• _What to produce_:
Pull each line containing "dropdown" out of the data and copy it.

• _Exercise materials_:
------------

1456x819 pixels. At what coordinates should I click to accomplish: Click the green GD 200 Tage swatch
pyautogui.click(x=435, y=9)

------------

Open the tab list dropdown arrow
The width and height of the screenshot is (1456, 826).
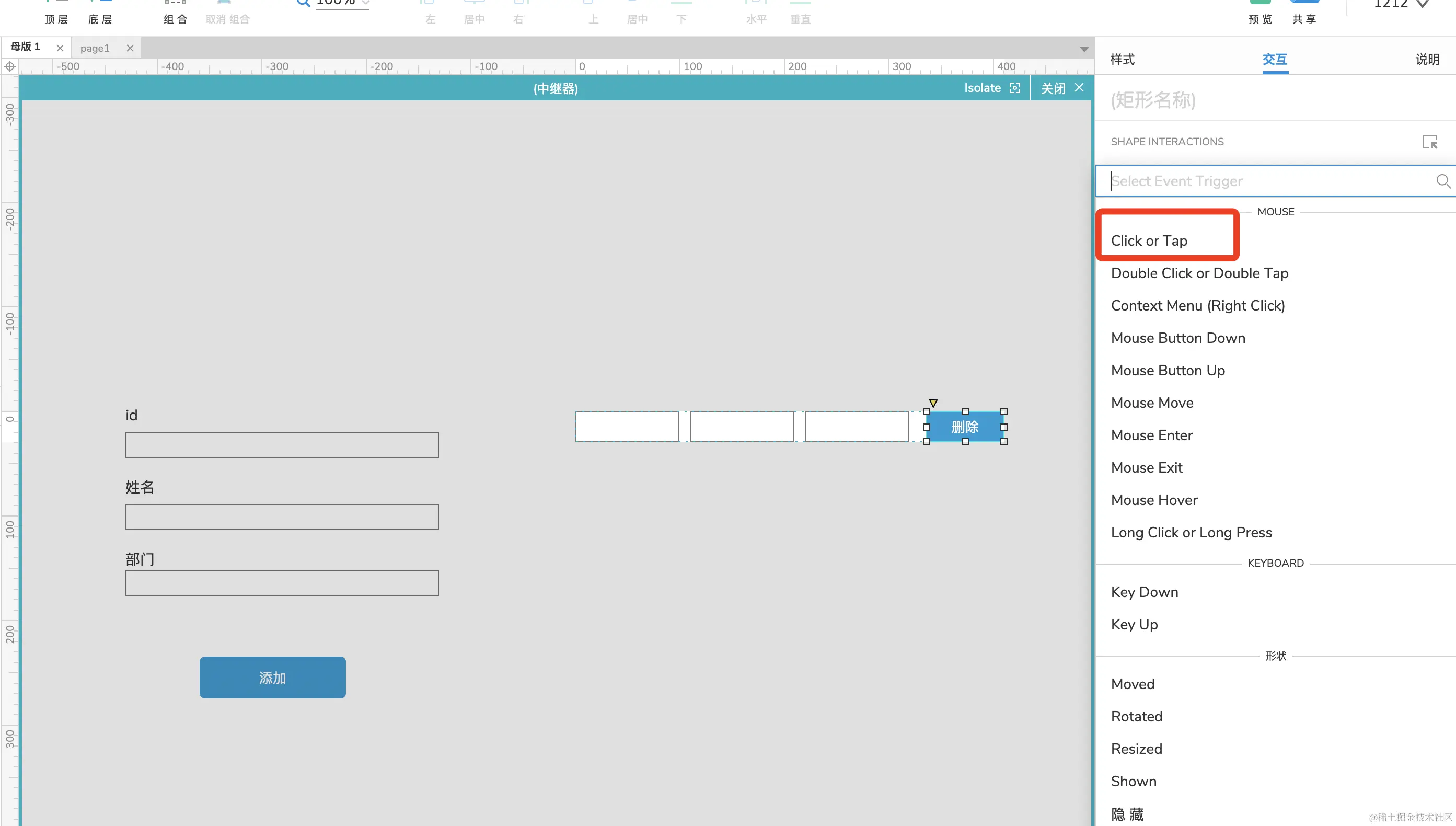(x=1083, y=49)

------------

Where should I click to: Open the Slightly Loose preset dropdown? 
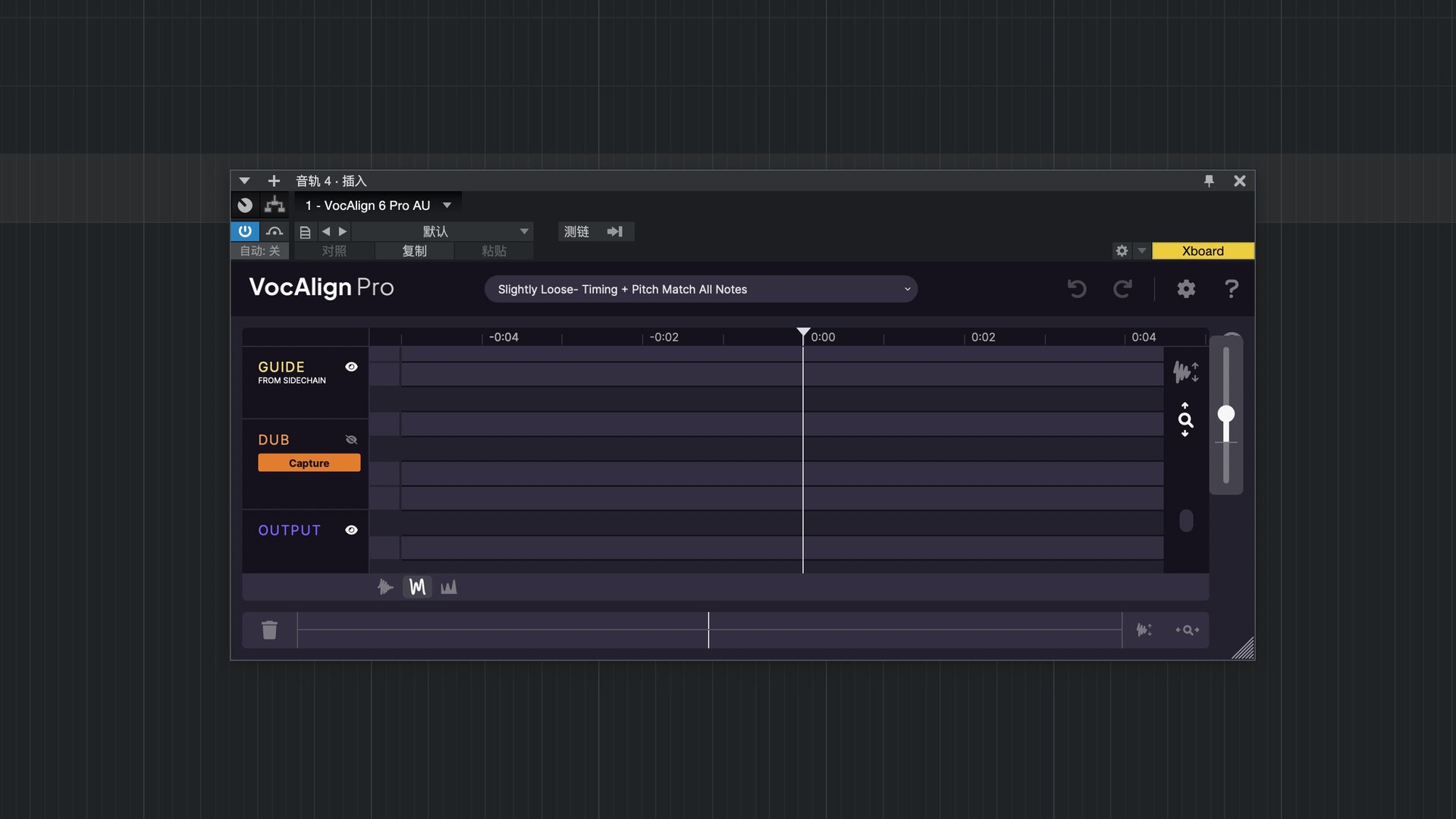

------------

• _Result for this task_:
Open the tab list dropdown arrow
Where should I click to: Open the Slightly Loose preset dropdown? 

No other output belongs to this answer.